Yonder Mountain String Band is coming to Knoxville’s Bijou Theatre at 9 tonight to liven things up. Given the band’s rave reputation for live shows as well as four live records, the concert will be the perfect remedy for middle-of-the-week boredom.
Yonder Mountain is comprised of four members, each with an innate sense of creativity on his respective instrument: Adam Aijala on guitar, Jeff Austin on mandolin, Dave Johnston on banjo and Ben Kaufmann on bass. They got together in Colorado in December of 1998, and they have been writing and touring together ever since.
In May 2006, Yonder Mountain released their self-titled album, making it the group’s fourth full-length record. The album marked an important time for the band; with this recording they rose to whole new levels of innovation. It was the first time they had spontaneously written most of the songs. The band members would get together in the studio and improvise for hours; therefore, the album gives listeners an idea of the energy and emotion the band will evoke during the concert.

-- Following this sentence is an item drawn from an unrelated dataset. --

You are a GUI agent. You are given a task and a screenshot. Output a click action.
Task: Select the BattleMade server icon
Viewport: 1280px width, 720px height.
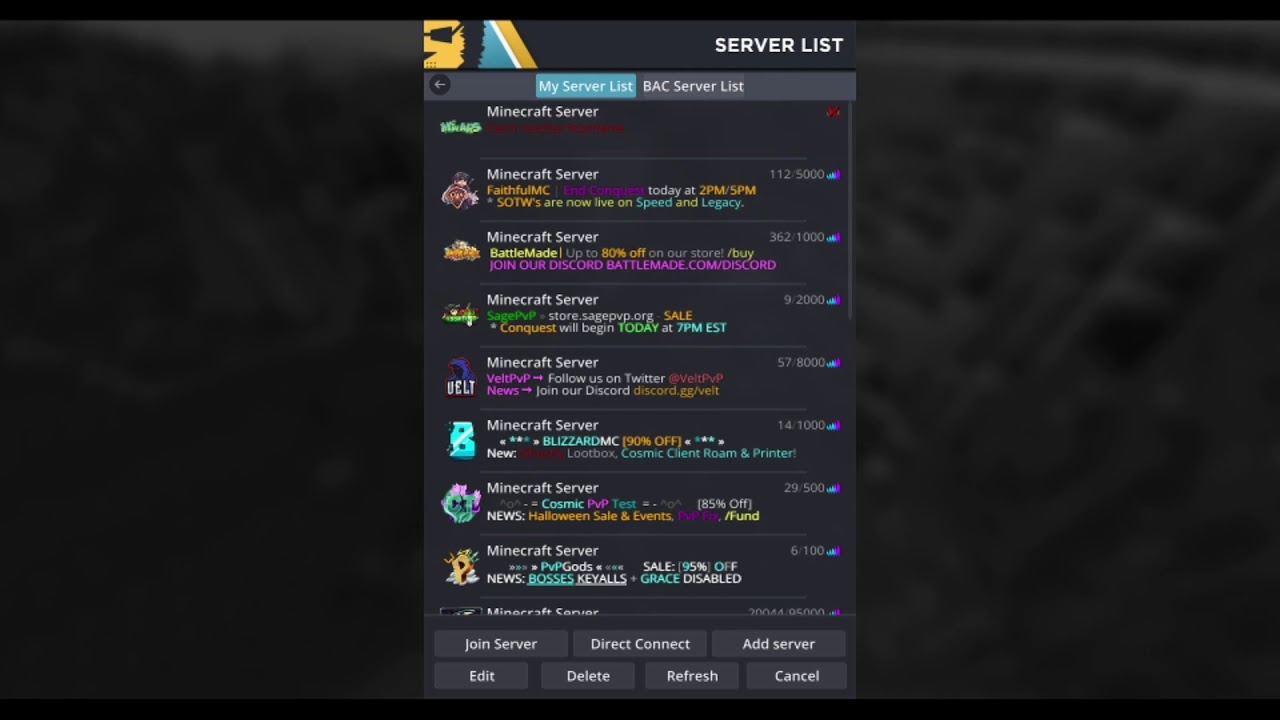tap(461, 251)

“I’ve seen them live once before. They were so energetic and involved the crowd in a huge way. It was so solid,” Michael McCall freshman in communication studies said.
Their blend of traditional elements and fresh instrumentals satisfies listeners of all different musical cravings.
“The great thing about Yonder is that through the jams, through the more progressive, rocked-up songs, they are exposing a whole new generation to the great bluegrass tradition we have in this area and in this country,” Luke Brogden, publicity intern for AC Entertainment, said.
Terms such as “energy” and “crowd involvement” can be lent to many bands when it comes to live performances, but there are those rare characteristics that set Yonder Mountain String Band apart. For instance, during random jams, it is a common occurrence for mandolinist Jeff Austin to jump into scat.
Aside from that, Yonder Mountain encourages its fans to tape the band’s shows and share the recordings with other loyal listeners. Not only does this make a strong statement about the band’s connection with their fans, but it also attests to the fact that the hearts of the Yonder Mountain members lie deeply rooted in the love of the music instead of the business behind it.
With bluegrass as one of the root forms of music in East Tennessee, the Yonder Mountain String Band concert should attract a good number of people. Colorado-grass is similar to bluegrass, just a little higher and lonelier, but it translates well to Tennessee crowds.
“I’ll be there Wednesday night with bells on,” Brogden said.
Tickets for tonight’s show are $25 at the door.